-Mamá, te quiero- me comentaba el otro día una amiga que le había dicho su niño de 4 añitos. Madre satisfecha y afortunada de un hijo, por otra parte, también afortunado. Este niño, Samarin, de origen siberiano, ha nacido dos veces. La primera de forma natural y una segunda vez, al año y algo, con la fortuna de una adopción que le libró de un mundo oscuro y sin perspectivas al que es bastante probable estaba avocado de no haber intermediado este azar. Los horfanatos rusos son un reflejo cortante de la tumultuosa alma de ese país. Niños abandonados por padres excedentes del mundo de la droga y la delincuencia aparcados en centros de arquitectura fría y burocracia no menos fría. Bebés desafectos, que se agarran con uñas y dientes, aun de leche, al desfile de padres futuribles con mil artimañas ideadas a la medida de su edad.

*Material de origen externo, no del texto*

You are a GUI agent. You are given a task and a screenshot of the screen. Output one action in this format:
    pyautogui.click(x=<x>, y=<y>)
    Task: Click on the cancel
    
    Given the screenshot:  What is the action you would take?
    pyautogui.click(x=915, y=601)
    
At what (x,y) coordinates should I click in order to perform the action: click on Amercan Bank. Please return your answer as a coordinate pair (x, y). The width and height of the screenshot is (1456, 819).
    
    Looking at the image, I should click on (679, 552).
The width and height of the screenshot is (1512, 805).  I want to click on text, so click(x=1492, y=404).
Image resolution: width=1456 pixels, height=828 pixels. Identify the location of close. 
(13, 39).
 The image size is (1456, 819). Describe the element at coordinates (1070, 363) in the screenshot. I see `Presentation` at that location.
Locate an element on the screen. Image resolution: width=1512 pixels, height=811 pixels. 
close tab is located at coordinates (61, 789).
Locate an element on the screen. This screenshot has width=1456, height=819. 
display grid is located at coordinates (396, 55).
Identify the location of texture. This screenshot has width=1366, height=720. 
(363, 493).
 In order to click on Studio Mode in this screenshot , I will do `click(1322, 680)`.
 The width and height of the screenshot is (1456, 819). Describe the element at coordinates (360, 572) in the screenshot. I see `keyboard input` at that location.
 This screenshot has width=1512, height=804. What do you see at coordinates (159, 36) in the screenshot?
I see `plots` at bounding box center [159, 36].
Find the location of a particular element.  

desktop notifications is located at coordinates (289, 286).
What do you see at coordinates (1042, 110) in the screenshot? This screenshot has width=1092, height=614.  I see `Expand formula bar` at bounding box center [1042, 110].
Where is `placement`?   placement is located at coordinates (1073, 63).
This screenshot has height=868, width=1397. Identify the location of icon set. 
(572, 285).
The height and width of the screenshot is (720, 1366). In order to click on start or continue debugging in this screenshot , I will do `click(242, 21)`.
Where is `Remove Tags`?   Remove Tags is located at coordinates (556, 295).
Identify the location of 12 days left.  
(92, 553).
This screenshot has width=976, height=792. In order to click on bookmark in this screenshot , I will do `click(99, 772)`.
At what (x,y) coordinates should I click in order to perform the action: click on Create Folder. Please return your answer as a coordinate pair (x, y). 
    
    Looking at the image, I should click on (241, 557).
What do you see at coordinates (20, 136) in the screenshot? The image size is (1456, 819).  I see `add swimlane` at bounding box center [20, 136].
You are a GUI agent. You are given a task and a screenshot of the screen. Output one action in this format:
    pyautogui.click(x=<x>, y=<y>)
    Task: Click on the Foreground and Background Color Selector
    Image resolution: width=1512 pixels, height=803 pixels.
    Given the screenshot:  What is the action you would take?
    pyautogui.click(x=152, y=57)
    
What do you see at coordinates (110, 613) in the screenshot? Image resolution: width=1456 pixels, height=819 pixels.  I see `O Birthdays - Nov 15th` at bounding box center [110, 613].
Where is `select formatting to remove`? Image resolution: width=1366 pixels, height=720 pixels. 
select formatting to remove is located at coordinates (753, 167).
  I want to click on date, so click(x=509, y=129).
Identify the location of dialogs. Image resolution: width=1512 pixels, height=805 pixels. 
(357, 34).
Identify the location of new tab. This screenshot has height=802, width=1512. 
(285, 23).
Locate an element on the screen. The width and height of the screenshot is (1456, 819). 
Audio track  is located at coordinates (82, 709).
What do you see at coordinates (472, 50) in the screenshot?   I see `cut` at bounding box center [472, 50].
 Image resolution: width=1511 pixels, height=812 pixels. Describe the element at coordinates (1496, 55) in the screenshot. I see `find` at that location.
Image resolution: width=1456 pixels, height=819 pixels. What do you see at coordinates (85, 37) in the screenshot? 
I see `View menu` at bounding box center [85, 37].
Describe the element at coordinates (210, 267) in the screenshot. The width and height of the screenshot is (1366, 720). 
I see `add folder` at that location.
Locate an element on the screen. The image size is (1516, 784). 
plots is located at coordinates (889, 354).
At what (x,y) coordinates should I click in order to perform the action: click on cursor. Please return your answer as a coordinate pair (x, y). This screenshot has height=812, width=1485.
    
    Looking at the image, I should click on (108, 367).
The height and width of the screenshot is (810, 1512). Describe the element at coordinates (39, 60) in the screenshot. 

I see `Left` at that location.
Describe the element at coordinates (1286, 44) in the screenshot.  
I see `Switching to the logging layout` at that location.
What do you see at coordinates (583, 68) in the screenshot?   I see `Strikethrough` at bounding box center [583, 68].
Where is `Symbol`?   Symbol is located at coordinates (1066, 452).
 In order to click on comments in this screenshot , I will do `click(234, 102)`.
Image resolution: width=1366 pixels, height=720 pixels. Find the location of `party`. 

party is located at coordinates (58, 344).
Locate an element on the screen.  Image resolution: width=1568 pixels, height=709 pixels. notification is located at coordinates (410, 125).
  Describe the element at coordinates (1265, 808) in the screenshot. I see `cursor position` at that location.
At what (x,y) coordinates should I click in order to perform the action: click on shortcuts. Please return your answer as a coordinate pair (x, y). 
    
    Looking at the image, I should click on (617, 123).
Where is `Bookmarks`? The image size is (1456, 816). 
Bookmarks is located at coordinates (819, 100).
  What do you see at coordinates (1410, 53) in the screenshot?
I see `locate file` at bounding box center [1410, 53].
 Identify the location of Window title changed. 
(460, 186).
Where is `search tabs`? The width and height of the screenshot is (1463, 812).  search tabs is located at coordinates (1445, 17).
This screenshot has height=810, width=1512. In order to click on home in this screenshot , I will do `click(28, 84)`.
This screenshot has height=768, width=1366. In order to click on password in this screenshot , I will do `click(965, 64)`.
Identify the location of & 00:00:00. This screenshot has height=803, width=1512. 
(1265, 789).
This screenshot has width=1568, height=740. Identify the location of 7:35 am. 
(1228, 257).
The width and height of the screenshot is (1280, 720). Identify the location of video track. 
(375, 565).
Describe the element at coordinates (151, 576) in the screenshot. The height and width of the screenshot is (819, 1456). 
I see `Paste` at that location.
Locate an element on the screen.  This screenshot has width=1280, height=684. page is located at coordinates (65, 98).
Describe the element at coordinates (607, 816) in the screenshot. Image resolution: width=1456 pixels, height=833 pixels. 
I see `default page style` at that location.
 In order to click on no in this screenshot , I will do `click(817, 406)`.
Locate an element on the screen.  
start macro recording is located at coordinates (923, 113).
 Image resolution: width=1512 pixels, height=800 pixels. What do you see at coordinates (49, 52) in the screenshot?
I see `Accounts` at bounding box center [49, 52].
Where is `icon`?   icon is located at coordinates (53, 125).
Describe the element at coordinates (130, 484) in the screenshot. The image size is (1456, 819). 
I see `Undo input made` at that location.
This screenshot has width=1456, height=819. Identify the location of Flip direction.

Uno siempre está tentado de poner su nota crítica en los sistemas de adopción que las legislaciones de los países receptores y donantes establecen. En este caso, España y Rusia, dos naciones que parecen competir en trabas para los procesos de adopción. Todo, eso sí, en la aparente salvaguarda de los derechos del menor y de los padres naturales. Bien estaría ese punto de mira si no se invalidara con la duración, la inseguridad, la oscuridad, la rigidez, la arbitrariedad y , -¡dioses del Olimpo!- el coste de ese largo viacrucis para los padres adoptivos.
Samarin me quiere. Con que facilidad y con cuanta frecuencia proyectamos nuestros deseos en los objetos que nuestro sentimiento elige. Y hacemos filigranas para adaptarlos a lo que nuestra conveniencia nos dicta, consciente o inconscientemente. Una madre siempre se creerá tributaria al amor de su hijo y no reparará para ello ni en edades convenientes ni en sutilezas semánticas. Es, como tantas otras, una forma interesada de ver una realidad que nos resulta hostil.
Los niños no aman a sus padres, no ven en ellos más que una fuente de satisfacción de apremios en ese mundo de perspectiva incierta que es la niñez. Desde luego que si no los aman no será por una maldad intrínseca y a poco que reparemos y, sobre todo, recordemos nuestra propia infancia, os apercibiremos que esa apatía cordial es producto de la inmaduración propia de ese momento de nuestra vida.
El amor, el cariño y la ternura son sentimientos más o menos conexos que requieren de la experiencia, de la elaboración que decanta el tiempo. El niño aún no es poseedor ni usufructuario del tiempo para amar, como no lo es de la percepción visual. En la infancia estos sentimientos futuros, nunca garantizados, son potencialidades que se irán desarrollando desde el propio yo. El amor irá cristalizando en la interacción con los otros y con el mundo. No existen el amor, el cariño y la ternura como objetos inamovibles a los que el sujeto se adhiera sino que devendrán propiedades emergentes en el transcurso del tiempo. Un tiempo físico y social por el que todos transitamos.
El amor, esa pasión sostenida, que engloba el cariño y la ternura es un sentimiento tan complejo como primitivo. Primitivo, que no primigenio. En todas sus variantes el amor es exultante, sea el que se da a los demás o sea el que se da y reclama en pareja. Es sutil, aunque ciego. Ha sido cantado y denostado, sufrido y anhelado. El amor no puede ser suplicado, sólo padecido. Da y no da la felicidad. Es creador y mueve las estrellas. Y está, como ellas, hecho del polvo cósmico. El amor diluye las almas deshabitadas y se convida en los palacios compartidos.
No es para menos, pues del amor surgiran esos mismos niños, esos bebés que continuarán con el gran proceso de feed-back que es la vida, la misteriosa vida. Lo deseable sería que todos los bebés naciesen del amor. Un deseo tan convencional como el pretendido amor de los hijos para sus padres. Infinidad de bebés surgen del odio, del autoodio, de la marginación e irán a parar a un mundo cerrado e injusto cuando no, niñas, sexual y terriblemente explotadas justo en la edad para comprender qué cosa es el amor.